------ Record excerpts ------

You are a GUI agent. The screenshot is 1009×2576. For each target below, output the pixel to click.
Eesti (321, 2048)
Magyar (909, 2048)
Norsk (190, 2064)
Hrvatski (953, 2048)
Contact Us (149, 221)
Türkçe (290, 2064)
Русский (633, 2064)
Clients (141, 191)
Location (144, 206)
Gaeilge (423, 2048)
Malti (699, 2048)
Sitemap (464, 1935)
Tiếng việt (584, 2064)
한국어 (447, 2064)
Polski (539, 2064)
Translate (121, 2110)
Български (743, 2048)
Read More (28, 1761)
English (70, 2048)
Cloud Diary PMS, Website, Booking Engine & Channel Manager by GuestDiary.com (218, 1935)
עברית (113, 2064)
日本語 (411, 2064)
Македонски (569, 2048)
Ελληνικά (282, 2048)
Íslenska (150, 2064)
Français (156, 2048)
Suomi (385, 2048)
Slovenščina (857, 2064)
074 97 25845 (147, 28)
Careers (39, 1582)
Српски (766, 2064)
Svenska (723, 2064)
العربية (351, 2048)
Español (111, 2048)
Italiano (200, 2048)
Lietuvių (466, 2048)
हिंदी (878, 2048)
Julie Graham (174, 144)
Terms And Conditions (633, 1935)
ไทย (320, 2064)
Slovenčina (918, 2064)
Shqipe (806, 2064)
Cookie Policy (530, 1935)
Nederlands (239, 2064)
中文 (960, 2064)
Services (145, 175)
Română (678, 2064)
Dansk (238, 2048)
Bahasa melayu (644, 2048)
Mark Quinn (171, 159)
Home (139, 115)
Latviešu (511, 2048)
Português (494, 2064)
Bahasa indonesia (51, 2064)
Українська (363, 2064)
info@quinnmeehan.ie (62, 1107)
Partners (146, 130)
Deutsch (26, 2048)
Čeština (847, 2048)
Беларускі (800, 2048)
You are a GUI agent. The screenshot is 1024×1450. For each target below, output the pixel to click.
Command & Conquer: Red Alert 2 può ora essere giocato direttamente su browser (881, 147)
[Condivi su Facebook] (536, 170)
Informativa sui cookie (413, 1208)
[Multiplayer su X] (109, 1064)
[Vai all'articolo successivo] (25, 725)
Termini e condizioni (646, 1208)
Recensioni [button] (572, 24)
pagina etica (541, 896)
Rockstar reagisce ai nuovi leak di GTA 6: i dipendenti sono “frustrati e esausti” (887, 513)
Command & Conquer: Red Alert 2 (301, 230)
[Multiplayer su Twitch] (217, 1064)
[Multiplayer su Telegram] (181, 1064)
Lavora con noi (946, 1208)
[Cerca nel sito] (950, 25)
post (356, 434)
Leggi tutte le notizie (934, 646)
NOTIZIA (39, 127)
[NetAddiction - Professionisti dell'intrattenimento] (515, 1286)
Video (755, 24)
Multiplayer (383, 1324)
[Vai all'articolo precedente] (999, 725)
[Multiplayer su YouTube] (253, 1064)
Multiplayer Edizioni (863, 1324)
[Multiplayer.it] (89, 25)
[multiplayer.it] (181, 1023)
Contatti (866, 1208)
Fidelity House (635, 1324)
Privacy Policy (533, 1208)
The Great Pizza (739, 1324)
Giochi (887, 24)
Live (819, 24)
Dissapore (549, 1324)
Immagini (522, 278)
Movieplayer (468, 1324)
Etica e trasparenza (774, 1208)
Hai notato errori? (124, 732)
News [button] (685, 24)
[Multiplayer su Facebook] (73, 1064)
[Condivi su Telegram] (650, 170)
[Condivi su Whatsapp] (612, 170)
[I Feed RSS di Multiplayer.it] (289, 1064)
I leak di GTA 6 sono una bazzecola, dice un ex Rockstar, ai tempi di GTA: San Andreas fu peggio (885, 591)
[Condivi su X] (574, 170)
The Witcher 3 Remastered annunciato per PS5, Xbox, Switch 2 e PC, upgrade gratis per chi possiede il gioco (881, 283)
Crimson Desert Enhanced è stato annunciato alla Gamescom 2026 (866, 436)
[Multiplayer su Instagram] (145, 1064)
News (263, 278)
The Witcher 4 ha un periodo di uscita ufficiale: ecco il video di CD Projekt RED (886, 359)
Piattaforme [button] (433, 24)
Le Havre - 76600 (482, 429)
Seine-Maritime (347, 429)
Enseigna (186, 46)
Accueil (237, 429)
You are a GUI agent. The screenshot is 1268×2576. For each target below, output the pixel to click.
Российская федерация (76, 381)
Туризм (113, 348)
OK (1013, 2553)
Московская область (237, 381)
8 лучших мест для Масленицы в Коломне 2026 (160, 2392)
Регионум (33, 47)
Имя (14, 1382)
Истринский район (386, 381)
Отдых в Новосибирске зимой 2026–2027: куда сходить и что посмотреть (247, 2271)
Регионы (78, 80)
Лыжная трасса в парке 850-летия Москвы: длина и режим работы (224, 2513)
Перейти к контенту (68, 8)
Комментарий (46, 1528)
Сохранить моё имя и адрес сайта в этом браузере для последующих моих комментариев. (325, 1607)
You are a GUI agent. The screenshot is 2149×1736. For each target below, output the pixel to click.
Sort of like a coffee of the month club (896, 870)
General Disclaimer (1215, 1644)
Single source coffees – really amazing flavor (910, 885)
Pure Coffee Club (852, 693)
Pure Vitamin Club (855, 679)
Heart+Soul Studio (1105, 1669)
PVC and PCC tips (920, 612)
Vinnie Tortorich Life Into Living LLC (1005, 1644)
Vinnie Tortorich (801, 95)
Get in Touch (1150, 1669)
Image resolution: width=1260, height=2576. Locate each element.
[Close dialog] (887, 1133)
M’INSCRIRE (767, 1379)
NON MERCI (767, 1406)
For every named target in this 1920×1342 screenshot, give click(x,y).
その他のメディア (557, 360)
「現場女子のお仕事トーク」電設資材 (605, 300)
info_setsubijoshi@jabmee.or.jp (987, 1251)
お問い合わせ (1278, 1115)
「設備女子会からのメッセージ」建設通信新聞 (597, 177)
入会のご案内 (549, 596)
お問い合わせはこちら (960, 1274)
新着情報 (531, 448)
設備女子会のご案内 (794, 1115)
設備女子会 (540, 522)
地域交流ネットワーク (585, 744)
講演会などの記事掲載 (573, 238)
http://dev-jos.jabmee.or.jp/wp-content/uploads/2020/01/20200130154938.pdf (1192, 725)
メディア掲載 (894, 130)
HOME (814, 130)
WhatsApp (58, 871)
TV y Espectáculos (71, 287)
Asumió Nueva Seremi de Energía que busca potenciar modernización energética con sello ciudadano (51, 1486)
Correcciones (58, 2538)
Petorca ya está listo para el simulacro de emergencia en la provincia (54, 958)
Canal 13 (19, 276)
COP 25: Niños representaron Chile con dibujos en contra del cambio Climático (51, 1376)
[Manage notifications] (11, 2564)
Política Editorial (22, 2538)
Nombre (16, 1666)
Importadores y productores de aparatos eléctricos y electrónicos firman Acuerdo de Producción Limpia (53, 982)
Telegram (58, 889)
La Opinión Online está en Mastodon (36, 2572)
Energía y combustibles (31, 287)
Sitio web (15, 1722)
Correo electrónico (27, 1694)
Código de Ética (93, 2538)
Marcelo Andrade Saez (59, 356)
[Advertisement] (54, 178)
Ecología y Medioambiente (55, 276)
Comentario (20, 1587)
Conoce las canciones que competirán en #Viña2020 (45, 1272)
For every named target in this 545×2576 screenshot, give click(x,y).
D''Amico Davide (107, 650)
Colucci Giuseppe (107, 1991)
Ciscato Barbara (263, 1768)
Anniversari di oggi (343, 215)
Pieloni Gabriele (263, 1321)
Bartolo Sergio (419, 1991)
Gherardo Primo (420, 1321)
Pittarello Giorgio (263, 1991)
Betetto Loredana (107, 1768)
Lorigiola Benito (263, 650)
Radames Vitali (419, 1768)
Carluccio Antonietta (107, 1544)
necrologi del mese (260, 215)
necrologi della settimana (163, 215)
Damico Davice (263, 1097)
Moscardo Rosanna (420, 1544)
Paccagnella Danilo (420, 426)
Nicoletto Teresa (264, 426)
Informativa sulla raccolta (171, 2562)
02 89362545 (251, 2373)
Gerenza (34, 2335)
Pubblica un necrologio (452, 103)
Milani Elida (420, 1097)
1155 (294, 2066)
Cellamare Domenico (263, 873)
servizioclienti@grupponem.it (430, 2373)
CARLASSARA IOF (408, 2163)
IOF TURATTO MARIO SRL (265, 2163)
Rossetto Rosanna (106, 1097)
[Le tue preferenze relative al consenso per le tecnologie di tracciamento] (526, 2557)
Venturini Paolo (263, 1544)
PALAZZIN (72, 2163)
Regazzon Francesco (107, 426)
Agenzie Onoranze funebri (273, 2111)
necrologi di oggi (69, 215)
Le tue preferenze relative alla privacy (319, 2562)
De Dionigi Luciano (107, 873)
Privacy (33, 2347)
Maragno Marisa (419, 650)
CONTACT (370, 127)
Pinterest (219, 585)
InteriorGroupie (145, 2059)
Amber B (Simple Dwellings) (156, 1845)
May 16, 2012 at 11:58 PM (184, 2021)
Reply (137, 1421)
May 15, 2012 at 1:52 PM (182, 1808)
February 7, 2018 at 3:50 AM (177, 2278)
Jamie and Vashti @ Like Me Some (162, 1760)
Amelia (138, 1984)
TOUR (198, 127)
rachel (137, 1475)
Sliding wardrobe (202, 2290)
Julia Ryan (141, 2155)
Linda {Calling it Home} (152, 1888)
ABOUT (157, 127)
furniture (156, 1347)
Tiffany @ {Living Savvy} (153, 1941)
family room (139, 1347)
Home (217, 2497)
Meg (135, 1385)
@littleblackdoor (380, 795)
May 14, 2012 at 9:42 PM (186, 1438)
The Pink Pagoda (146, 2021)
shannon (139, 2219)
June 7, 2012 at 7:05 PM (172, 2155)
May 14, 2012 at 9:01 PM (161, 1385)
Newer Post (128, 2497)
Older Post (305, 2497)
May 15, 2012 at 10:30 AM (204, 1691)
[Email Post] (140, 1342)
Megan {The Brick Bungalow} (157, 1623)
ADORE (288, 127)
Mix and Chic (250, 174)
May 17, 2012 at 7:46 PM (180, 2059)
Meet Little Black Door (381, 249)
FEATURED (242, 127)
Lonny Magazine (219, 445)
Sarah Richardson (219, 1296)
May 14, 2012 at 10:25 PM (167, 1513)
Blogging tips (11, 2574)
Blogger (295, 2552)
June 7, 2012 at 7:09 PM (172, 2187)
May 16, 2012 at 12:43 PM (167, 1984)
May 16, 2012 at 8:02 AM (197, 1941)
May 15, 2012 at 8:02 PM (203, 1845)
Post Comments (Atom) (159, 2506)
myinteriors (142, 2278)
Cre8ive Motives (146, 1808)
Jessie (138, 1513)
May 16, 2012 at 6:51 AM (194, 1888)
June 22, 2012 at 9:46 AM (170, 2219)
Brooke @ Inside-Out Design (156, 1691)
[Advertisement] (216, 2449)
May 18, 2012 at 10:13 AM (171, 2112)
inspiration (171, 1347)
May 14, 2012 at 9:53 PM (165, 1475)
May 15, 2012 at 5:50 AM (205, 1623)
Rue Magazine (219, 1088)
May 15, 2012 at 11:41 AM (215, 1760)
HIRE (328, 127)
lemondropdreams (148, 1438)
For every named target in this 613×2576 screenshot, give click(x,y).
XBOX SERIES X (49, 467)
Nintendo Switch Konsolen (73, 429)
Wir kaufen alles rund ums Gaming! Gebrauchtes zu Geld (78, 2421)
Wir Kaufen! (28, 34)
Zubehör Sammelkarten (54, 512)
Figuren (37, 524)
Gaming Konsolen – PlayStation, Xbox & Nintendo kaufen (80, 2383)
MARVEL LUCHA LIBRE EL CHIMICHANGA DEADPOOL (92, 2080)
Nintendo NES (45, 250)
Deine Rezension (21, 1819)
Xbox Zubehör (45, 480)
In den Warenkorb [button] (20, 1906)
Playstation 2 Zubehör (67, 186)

------

# Problem statement
Everything from the line with "ADORE (288, 127)" through the last line of the data is to be retyped verbatim, with no other text.

# Answer space
ADORE (288, 127)
Mix and Chic (250, 174)
May 17, 2012 at 7:46 PM (180, 2059)
Meet Little Black Door (381, 249)
FEATURED (242, 127)
Lonny Magazine (219, 445)
Sarah Richardson (219, 1296)
May 14, 2012 at 10:25 PM (167, 1513)
Blogging tips (11, 2574)
Blogger (295, 2552)
June 7, 2012 at 7:09 PM (172, 2187)
May 16, 2012 at 12:43 PM (167, 1984)
May 16, 2012 at 8:02 AM (197, 1941)
May 15, 2012 at 8:02 PM (203, 1845)
Post Comments (Atom) (159, 2506)
myinteriors (142, 2278)
Cre8ive Motives (146, 1808)
Jessie (138, 1513)
May 16, 2012 at 6:51 AM (194, 1888)
June 22, 2012 at 9:46 AM (170, 2219)
Brooke @ Inside-Out Design (156, 1691)
[Advertisement] (216, 2449)
May 18, 2012 at 10:13 AM (171, 2112)
inspiration (171, 1347)
May 14, 2012 at 9:53 PM (165, 1475)
May 15, 2012 at 5:50 AM (205, 1623)
Rue Magazine (219, 1088)
May 15, 2012 at 11:41 AM (215, 1760)
HIRE (328, 127)
lemondropdreams (148, 1438)
For every named target in this 613×2576 screenshot, give click(x,y).
XBOX SERIES X (49, 467)
Nintendo Switch Konsolen (73, 429)
Wir kaufen alles rund ums Gaming! Gebrauchtes zu Geld (78, 2421)
Wir Kaufen! (28, 34)
Zubehör Sammelkarten (54, 512)
Figuren (37, 524)
Gaming Konsolen – PlayStation, Xbox & Nintendo kaufen (80, 2383)
MARVEL LUCHA LIBRE EL CHIMICHANGA DEADPOOL (92, 2080)
Nintendo NES (45, 250)
Deine Rezension (21, 1819)
Xbox Zubehör (45, 480)
In den Warenkorb [button] (20, 1906)
Playstation 2 Zubehör (67, 186)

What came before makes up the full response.